Identifying Dark Latency
By analogy, dark latency in software is latency that is undetectable directly, but whose presence can be inferred from overall application delays. We bring four tools to bear to observe dark latency in some Google web services, then identify and fix several root causes, in low-level Google libraries and in the TCP stack.
The talk makes a case for building and using very low-overhead tools to do bursty tracing of hundreds of thousands of timestamped events per second. A methodology of time-aligning multiple traces (remote procedure call, network, CPU, and lock-contention) across scores of interacting machines is the minimum needed to understand some sources of latency in real web services.
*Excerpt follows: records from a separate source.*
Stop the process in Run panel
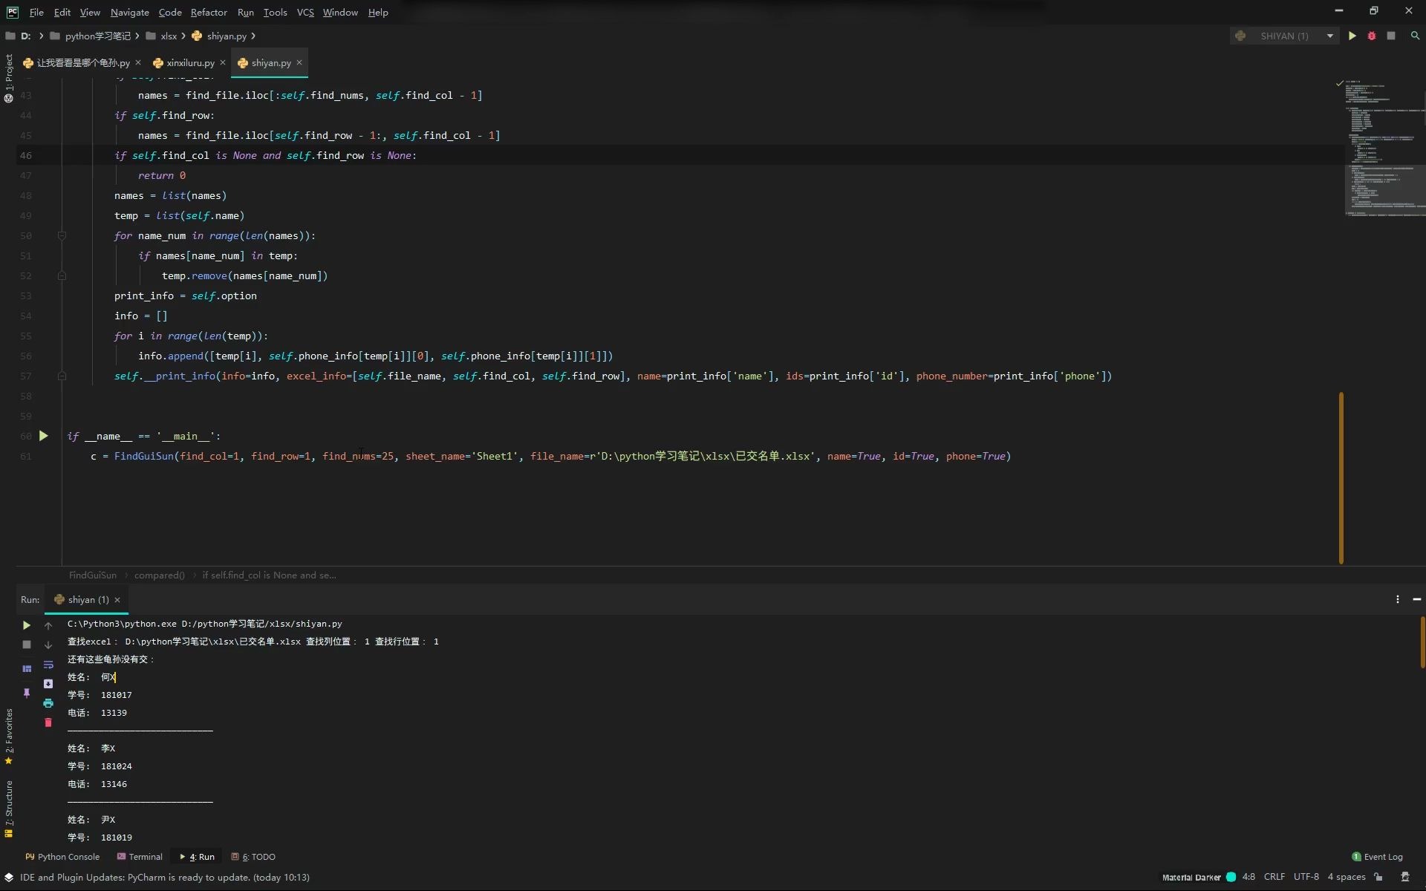Viewport: 1426px width, 891px height. pos(27,644)
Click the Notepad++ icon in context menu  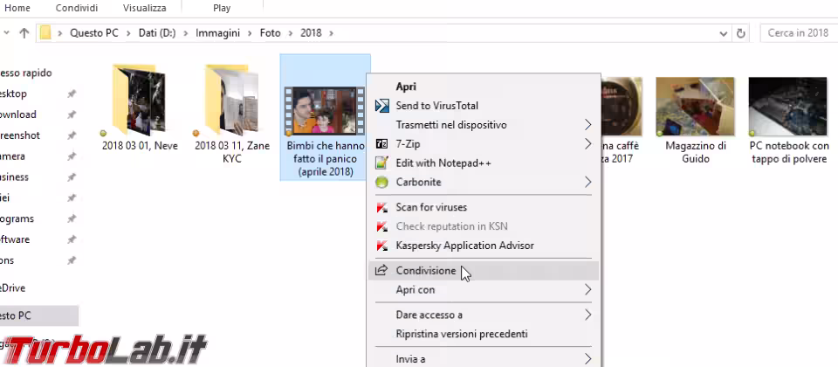[x=381, y=163]

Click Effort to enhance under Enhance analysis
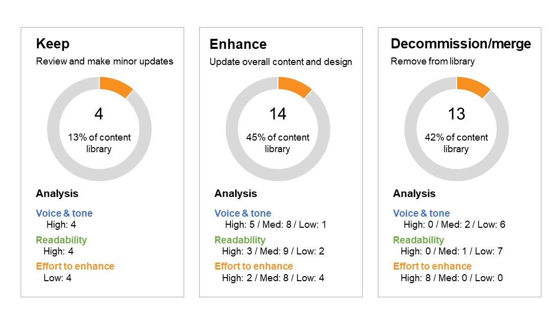(254, 266)
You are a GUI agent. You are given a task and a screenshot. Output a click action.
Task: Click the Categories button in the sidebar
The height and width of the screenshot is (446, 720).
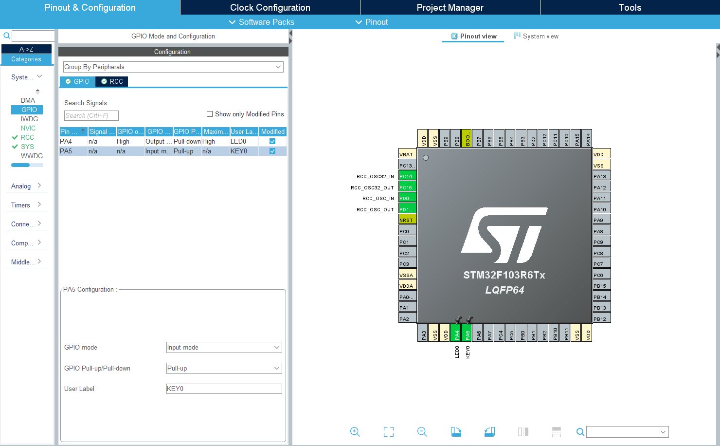click(27, 59)
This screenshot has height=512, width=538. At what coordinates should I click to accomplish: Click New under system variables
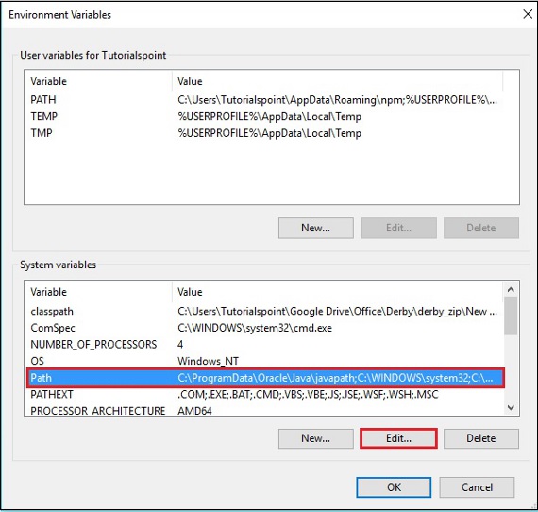click(316, 438)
Dick Sites is a Senior Staff Engineer at Google, where he has worked for 6 years. He previously worked at Adobe Systems, Digital Equipment Corporation, Hewlett-Packard, Burroughs, and IBM. His accomplishments include co-architecting the DEC Alpha computers, advancing the art of binary translation for computer executables, adding electronic book encryption to Adobe Acrobat, decoding image metadata for Photoshop, and building various computer performance monitoring and tracing tools at the above companies. He also taught Computer Science for four years at UC/San Diego. Most recently he has been working on Unicode text processing and on CPU and network performance analysis at Google. Dr. Sites holds a PhD degree in Computer Science from Stanford and a BS degree in Mathematics from MIT. He also attended the Master's program in Computer Science at University of North Carolina 1969-70. He holds 34 patents and was recently elected to the U.S. National Academy of Engineering.